Jason Cole of Yahoo! Sports, in an interview on the Mut & Merloni show, suggested that the Jets' reluctance to play Tim Tebow at quarterback in the final games of the season is illogical. Cole suggested that the decision to go with Greg McElroy over Tebow (with Mark Sanchez benched) represented an instance in which perception and public relations won out over good decision-making.
"I think they’re afraid that he goes out there, and he plays well enough for the fans and he puts on a show, that all of a sudden people want to keep him. That’s the only thing I can think of, because otherwise, you put him out there, see if you can get him to play well, you dummy up a game plan so that he looks good for a couple of games and then turn around and try to trade him for a fourth- or a fifth-round draft pick," said Cole. "That would be my strategy with it, but I think this management group, this coaching staff, is probably afraid of its own shadow at this point in time, and they don’t even want to do that. They want to go straight to McElroy."
Still, Cole suggested that Tebow has brought some of this decision upon himself through his inability to acknowledge and thus address the warts in his game.
"[The Jets have] seen Tebow. They’ve seen all the problems with his game. They know that he’s not in a position right now in his career where he’s willing to listen to fix what’s wrong with his game," said Cole. "He’s going to have to go out there on the market and people are going to have to tell him the ugly truth, which is, you can’t do these things right now. You can’t read a two-deep coverage. You can’t read when we go from this zone to that zone. The only thing you can read is that when people rush you, and blitz you, that you can get out of the pocket, escape and throw over the top of the defense.
"When that happens, you look really, really good.

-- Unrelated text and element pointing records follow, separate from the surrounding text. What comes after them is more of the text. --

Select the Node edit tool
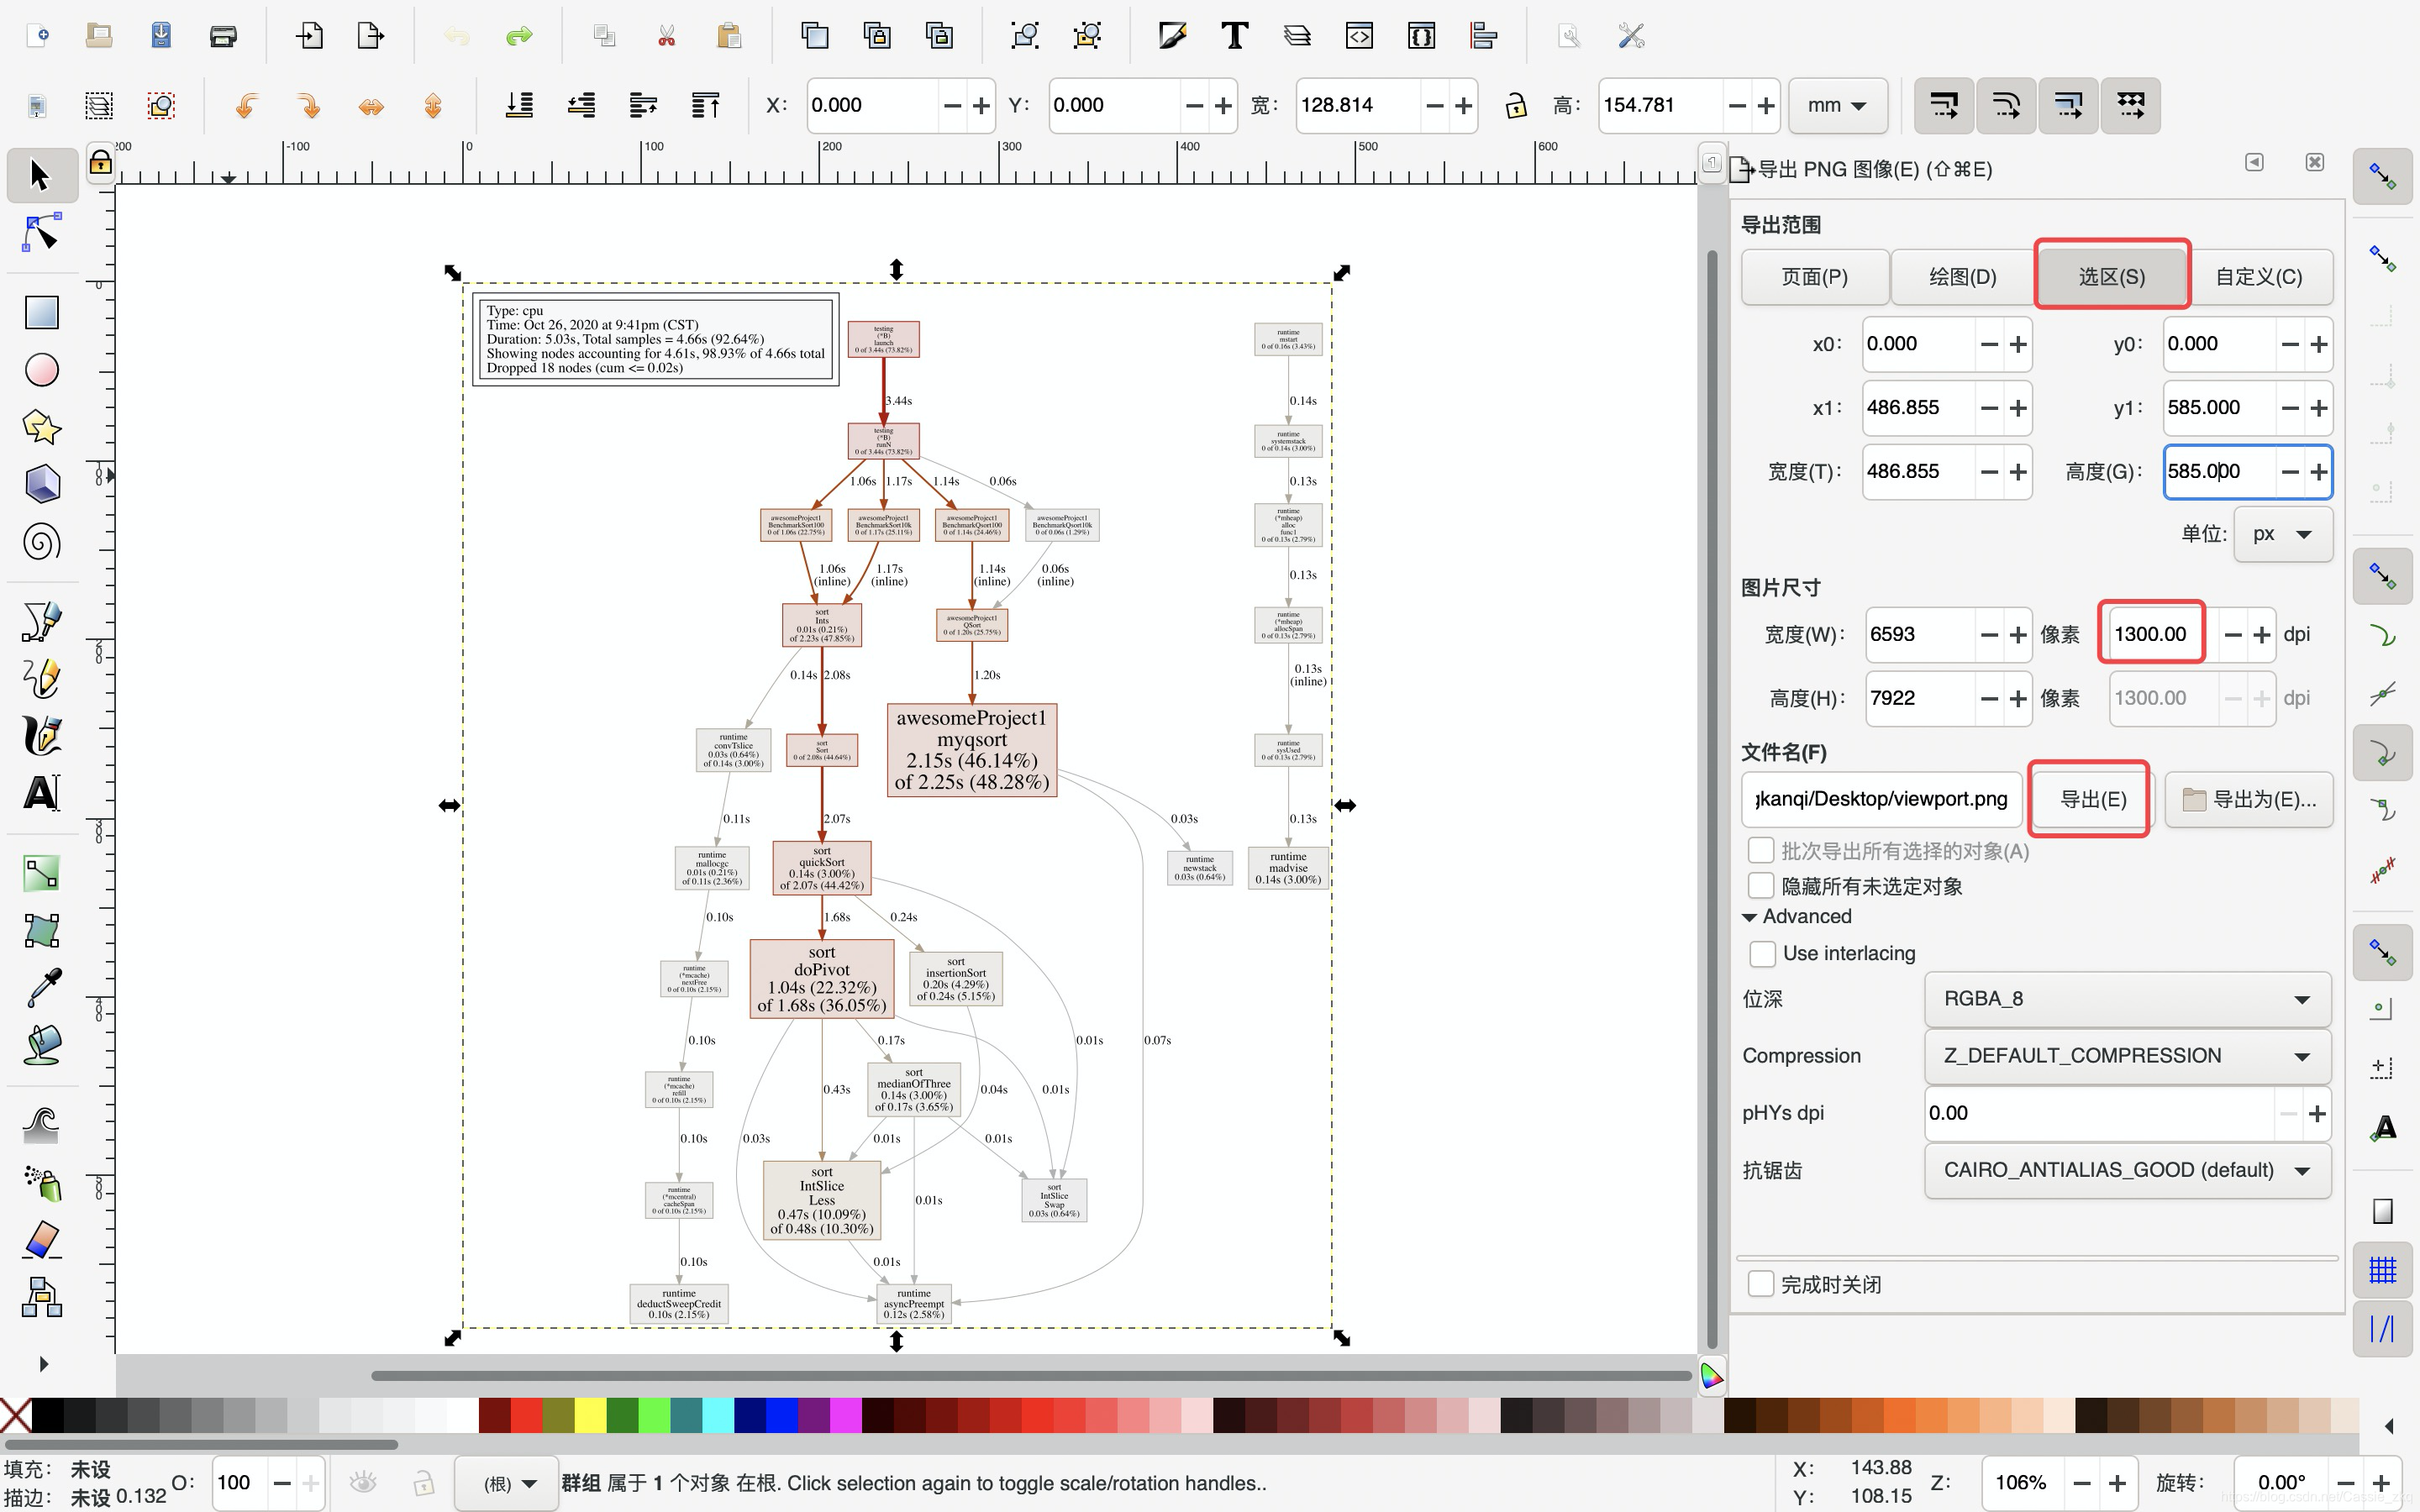 click(41, 233)
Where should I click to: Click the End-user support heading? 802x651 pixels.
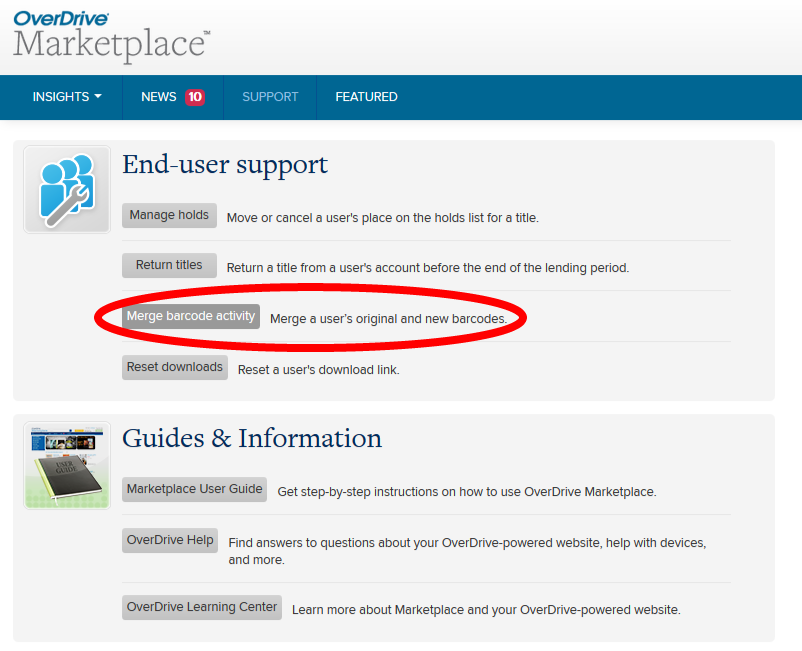[x=225, y=165]
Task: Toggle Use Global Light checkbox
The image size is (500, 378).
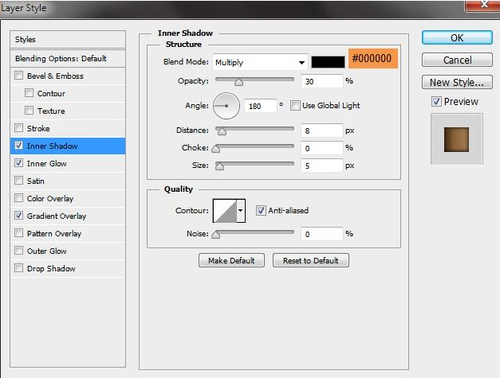Action: click(x=295, y=106)
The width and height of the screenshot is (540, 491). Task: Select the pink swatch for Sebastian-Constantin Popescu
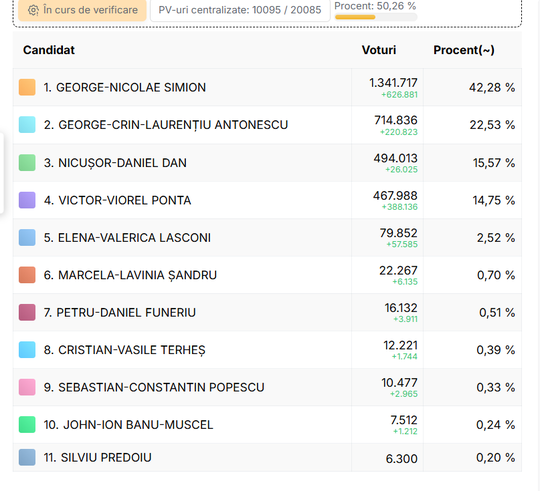pyautogui.click(x=27, y=387)
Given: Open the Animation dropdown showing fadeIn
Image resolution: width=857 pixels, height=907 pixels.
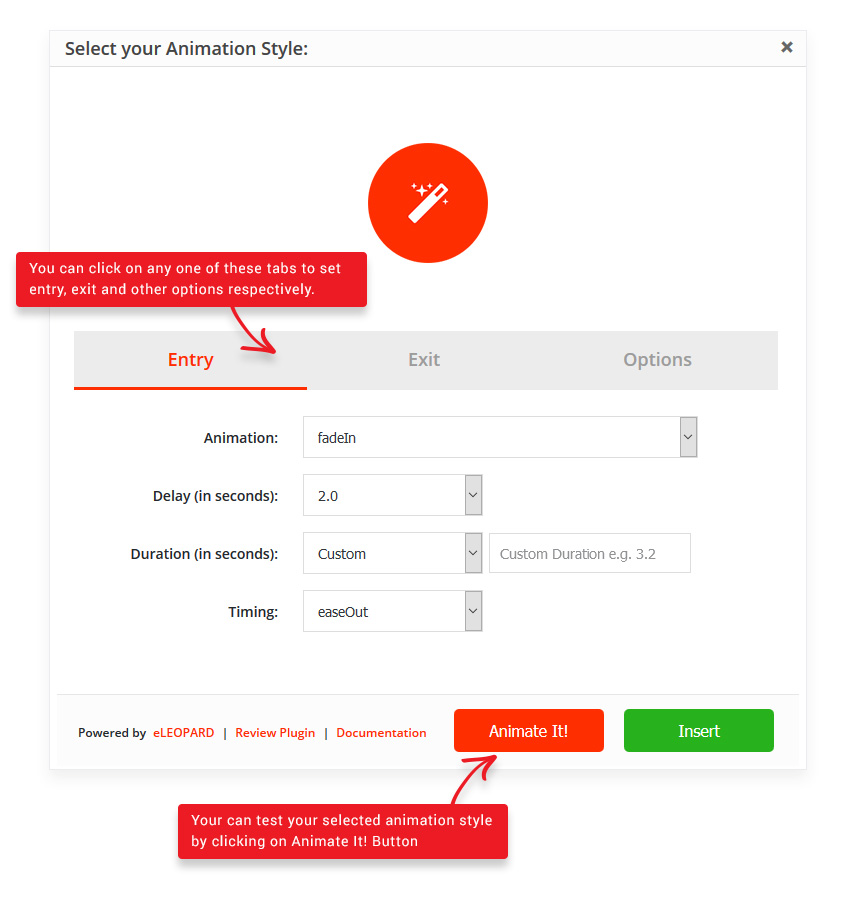Looking at the screenshot, I should [490, 437].
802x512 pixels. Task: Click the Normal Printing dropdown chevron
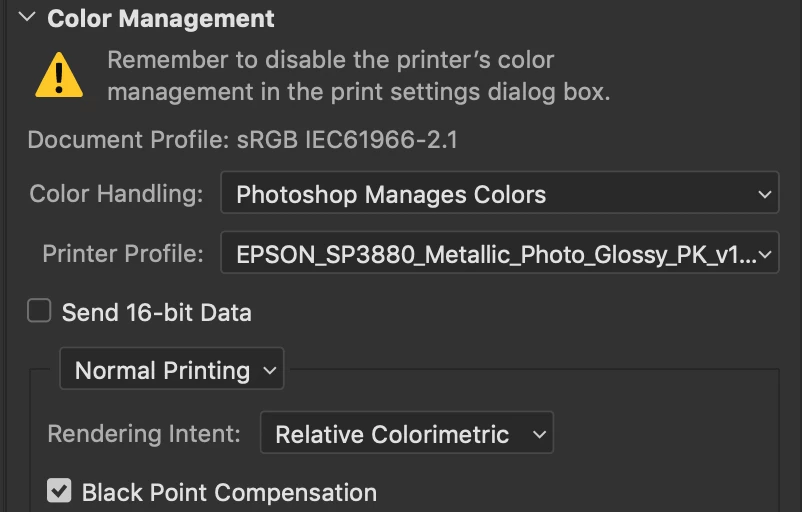268,370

But short of that, when you play against a standard two-deep coverage, what the Patriots did to you in the playoffs last year, that is a clear indication of the direction that you’re going."
Cole also explained his recent criticism  of Patriots coach Bill Belichick's decision to go for it on fourth-and-1 from his own 12-yard line against San Francisco in Sunday night's 41-34 New England loss.
"Absolutely, I felt they should have punted," said Cole. "I totally agreed with fourth-and-2 in 2009. I thought that was a really smart play in 2009. ... Especially when your defense was that bad, and you put the ball in Brady’s hands for a two-yarder to win the game [and] 99.99 percent of what Bill Belichick has done is absolute brilliance, without question.
"In this one, however, because of the position on the field, if you fail in that one, you’re giving up the field goal automatically. You’re at your own 12-yard-line. That all of a sudden makes it a two-score game with two minutes left, even if the only thing the 49ers do is take a knee three times before they kick the field goal. All they want to do is make sure you burn your timeouts.
"If you watch the way the 49ers had been playing the second half, once they went up 31-3, they weren’t playing to score, basically, for the rest of that game. They were just trying to burn clock and hadn’t done it very well," he continued. "If you punt it away and get it out to, like, midfield, the opposite 45, the 49ers, based on what they’re doing, are going to run it at least two times to try to burn your timeouts. Maybe they take a chance and throw it one time, and you still get the ball back with about two minutes left. And you still have the two-minute warning on your side, but you still get the ball back with at least a minute fifty-one left. I’ll take my chances with that one."
Still, Cole made clear that he continues to view Belichick as one of the greatest coaches in NFL history, second perhaps only to former Redskins coach Joe Gibbs.
"[Belichick] is going straight to the Hall of Fame. He’s maybe the first or second best coach in the history of the league, and the only guy I would think about who is maybe better is Joe Gibbs, because Joe Gibbs won three Super Bowls with three different quarterbacks, and that’s an amazing accomplishment," said Cole. "Other than that, Belichick is the greatest coach of all time. I just happen to disagree with going for it on fourth-and-1 because of the field goal."